AI in Supply Chain: Optimisation & Resilience Under Pressure

Beyond the Blip: How AI is revolutionizing Supply‍ Chain Planning & Response

For decades, supply chain⁣ planning has been a delicate balancing act – forecasting demand, managing inventory, and reacting to disruptions. But conventional ​methods, reliant on past data and frequently enough lagging indicators, are‍ increasingly proving inadequate in today’s volatile market. The result?⁣ Missed opportunities,wasted stock,and a frustrating inability to capitalize on fleeting trends. As a veteran of supply ⁢chain optimization, I’ve seen firsthand⁢ the ‍limitations⁣ of thes approaches, and the transformative potential of‌ modern AI.

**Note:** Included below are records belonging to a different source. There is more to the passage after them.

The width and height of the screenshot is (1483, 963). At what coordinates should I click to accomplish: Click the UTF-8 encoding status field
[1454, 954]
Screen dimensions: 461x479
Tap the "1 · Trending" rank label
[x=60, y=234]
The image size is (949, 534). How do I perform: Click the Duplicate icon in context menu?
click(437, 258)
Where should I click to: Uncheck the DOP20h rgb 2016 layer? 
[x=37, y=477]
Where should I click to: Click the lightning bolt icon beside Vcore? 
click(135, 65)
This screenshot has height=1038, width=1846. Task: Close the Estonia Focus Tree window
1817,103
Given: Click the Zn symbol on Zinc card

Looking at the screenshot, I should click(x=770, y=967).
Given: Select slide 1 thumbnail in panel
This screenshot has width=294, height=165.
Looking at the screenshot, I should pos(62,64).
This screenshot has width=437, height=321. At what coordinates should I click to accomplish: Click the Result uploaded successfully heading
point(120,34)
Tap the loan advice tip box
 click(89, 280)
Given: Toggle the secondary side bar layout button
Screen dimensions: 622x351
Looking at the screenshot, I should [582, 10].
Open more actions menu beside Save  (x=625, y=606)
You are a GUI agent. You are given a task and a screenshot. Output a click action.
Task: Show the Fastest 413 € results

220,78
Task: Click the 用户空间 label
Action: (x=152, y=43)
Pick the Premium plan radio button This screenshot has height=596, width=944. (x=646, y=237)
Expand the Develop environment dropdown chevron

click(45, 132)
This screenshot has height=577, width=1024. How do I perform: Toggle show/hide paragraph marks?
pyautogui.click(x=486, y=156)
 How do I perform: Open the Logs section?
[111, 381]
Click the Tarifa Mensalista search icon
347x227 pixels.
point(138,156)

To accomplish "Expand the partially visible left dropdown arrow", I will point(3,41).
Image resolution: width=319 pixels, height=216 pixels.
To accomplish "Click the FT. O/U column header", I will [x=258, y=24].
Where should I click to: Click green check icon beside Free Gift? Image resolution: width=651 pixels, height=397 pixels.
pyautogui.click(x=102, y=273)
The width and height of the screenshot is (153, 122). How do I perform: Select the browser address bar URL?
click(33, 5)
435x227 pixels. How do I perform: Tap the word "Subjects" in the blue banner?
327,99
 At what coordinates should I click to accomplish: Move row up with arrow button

This article dives into how companies ⁤are leveraging Artificial Intelligence -‌ from established machine learning to ⁣the exciting new frontiers of generative​ and agentic AI – to build more agile, responsive, and ‌ultimately, more ​profitable supply chains.

The Problem with Planning: Why‍ Traditional Methods Fall Short

The core ‌issue lies in timing. Many⁣ organizations operate on monthly planning cycles. While ⁣seemingly reasonable, ‍this creates a critical⁣ delay. As Blue Yonder’s Jonathon Bowes points​ out, “it takes‌ a minimum of three cycles of data to confirm a ‌trend ‍is not just a blip…that makes it three months before you detect a trend and you’ve missed the summer.”

Think about it: seasonal spikes,viral ⁤product trends,unexpected competitor promotions – these opportunities can evaporate before a traditional planning process⁤ even registers them. This leads to overstocking of items that lose‍ relevance, or worse,⁣ stockouts when demand surges.the financial impact -⁣ write-offs, discounts, lost sales – is significant.

Heineken‘s‍ Solution: Data,‍ Speed, and Machine Learning

Dutch brewer heineken faced⁢ this challenge ‌head-on. They ⁣needed a way to launch‍ short-term products and react to demand shifts without generating ⁣excessive waste ⁢from ‌perishable stock. Their⁢ answer? Leveraging the power of machine⁢ learning through Blue Yonder.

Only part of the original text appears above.